2015年4月30日、USTRは“2015 Special 301 Report”を発表しました。4月20日付の本コーナーでは「先取り」と称して、IPOがUSTR(米通商代表部)に提出したレポートから、優先監視国候補である中国とインドの問題点について紹介いたしましたが、今回は本番です。
 
レポートは二部構成になっており、第1部がグローバルな知財保護の展開や傾向についての概観・総括、第2部が国ごとの評価報告です(Section I. Developments in Intellectual Property Rights Protection and Enforcement Section II. Country Reports)。ここでご紹介するのは第2部のカントリーレポートです。

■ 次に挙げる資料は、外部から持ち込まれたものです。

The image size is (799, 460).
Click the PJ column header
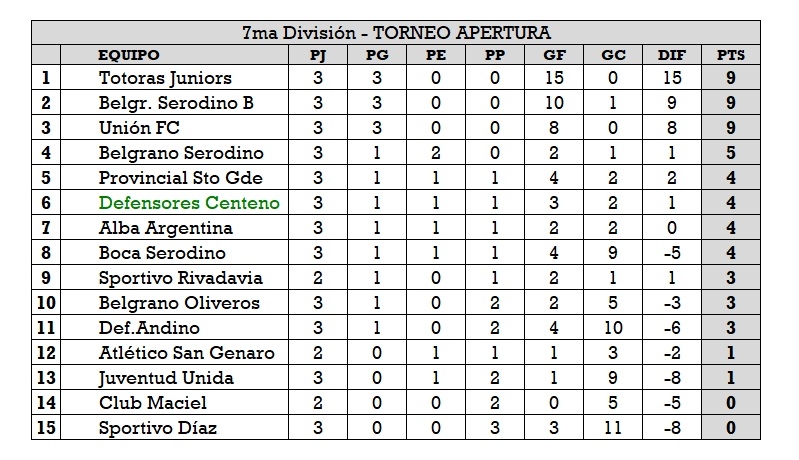(319, 55)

2015年レポートで検討対象となった米国のトレーディング・パートナー72ヵ国のうち、「優先監視国」(“Priority Watch List”)に指定されたのは13ヵ国で、2014年(10ヵ国)より3ヵ国増加。「監視国」(“Watch List”)指定は24ヵ国で、2014年(26ヵ国)より減りました。

優先監視国:
アルジェリア、アルゼンチン、チリ、中国、エクアドル、インド、インドネシア、クウェート、パキスタン、ロシア、タイ、ウクライナ、ベネズエラ

以下、注目度の高い中国とインドについて見てみましょう。レポートの紙数でも中国とインドに割かれる割合が圧倒的に高く、中国が約12頁、インドが約7頁となっています(他の11ヵ国はいずれも半頁から1頁以内)。

中国
中国は国家としての強い意志に基づき、司法、立法、行政面で、知的財産権の保護、法執行において著しい改善を見せ、また米国との対話、合意事項も進展した。立法面では、2013年1月1日発効の改正民事訴訟法により米国の権利保有者が権利行使において暫定救済を得ることが可能になった。また、2014年5月には商標法と実施細則が発効した。司法面では、3年間のパイロットプログラムとして、北京、上海、広州に知財専門裁判所が設置された。… その一方でまだまだ改善を必要とする問題が存在する。

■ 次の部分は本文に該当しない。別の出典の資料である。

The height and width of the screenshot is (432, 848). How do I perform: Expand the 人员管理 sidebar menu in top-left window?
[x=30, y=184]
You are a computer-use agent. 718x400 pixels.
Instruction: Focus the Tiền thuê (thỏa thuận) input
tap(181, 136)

このように、冒頭ではまず中国の努力に敬意を表しつつも、以下の項目を掲げ、それぞれの問題点を指摘しています。
・ICT措置 (*1)
・営業秘密
・政府機関による合法的ソフトウェア使用、オンライン海賊行為他
・模倣品
・知財と技術移転要求
・特許関係その他の政策
 - 知財と技術標準
 - 医薬品の知財保護

(*1 ICT製品/サービス提供者へテロ対策を理由に知財情報の開示を要求したり、中国金融セクターに提供するICT製品/サービスについて中国発知財の利用を条件付けるなどの、政府主導の外国知財取り込み措置)

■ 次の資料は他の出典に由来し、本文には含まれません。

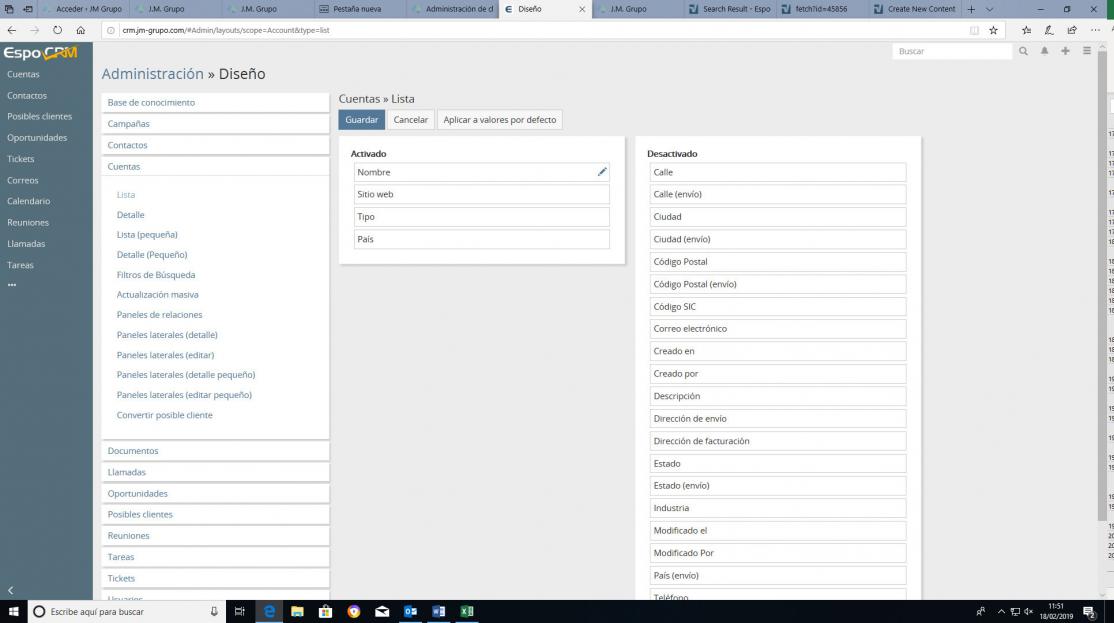
Task: Click the pencil edit icon on Nombre
Action: click(x=602, y=172)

このなかでも、「営業秘密」および「知財と技術移転要求」の問題はレポート第1部でも指摘されており、中国だけにとどまらない要注意事項と位置付けられています。少し詳しく紹介します。

[営業秘密]
中国における営業秘密の問題は深刻であり、さらに深刻化しつつある問題である。営業秘密の不正流用問題は、従業員の離職、合弁の失敗、サイバー攻撃など様々なシチュエーションで発生するが、中国において特に留意すべき営業秘密流出のリスクとして、政府規制を順守するために提出した情報の漏えいリスクが指摘されている。
他に営業秘密を保護する現行法としての反不正等競争法による保護の弱さも指摘されている。同法の適用対象が「商標活動を行う団体」であり、個人が除外されていること、また、「営業秘密」としての保護適格要件に「実用上の利用可能性」があり、研究初期段階の情報に対する保護が不十分だといわれる。

米国は、中国が2014年12月の米中合同商業貿易委員会(Joint Commission on Commerce and Trade: JCCT)において、営業秘密保護強化を目的としたルール改正を公約したことを歓迎したい。また、中国は、営業秘密保護の保護に特化した新営業秘密法の立法化に関する検討を開始していることを認めている。

[知財と技術移転要求]
イノベーションによる経済発展を急ぐ中国において、政府のとる措置や政策が、外国の権利保有者に不利益をもたらす事態が指摘されている。中国への市場アクセスへの要件として、外国権利者に対し、技術移転を強要するといった措置だ。さきに挙げた、ICT関連製品、サービスについて提案されている政府措置案などはまさにこれに該当する。
2012年から2014年にかけて開催されたJCCTにおいても、中国は「技術移転や技術協力は企業間で独立して決定されるべきものであり、中国政府が市場アクセスの前提条件として利用することはない」と公約している。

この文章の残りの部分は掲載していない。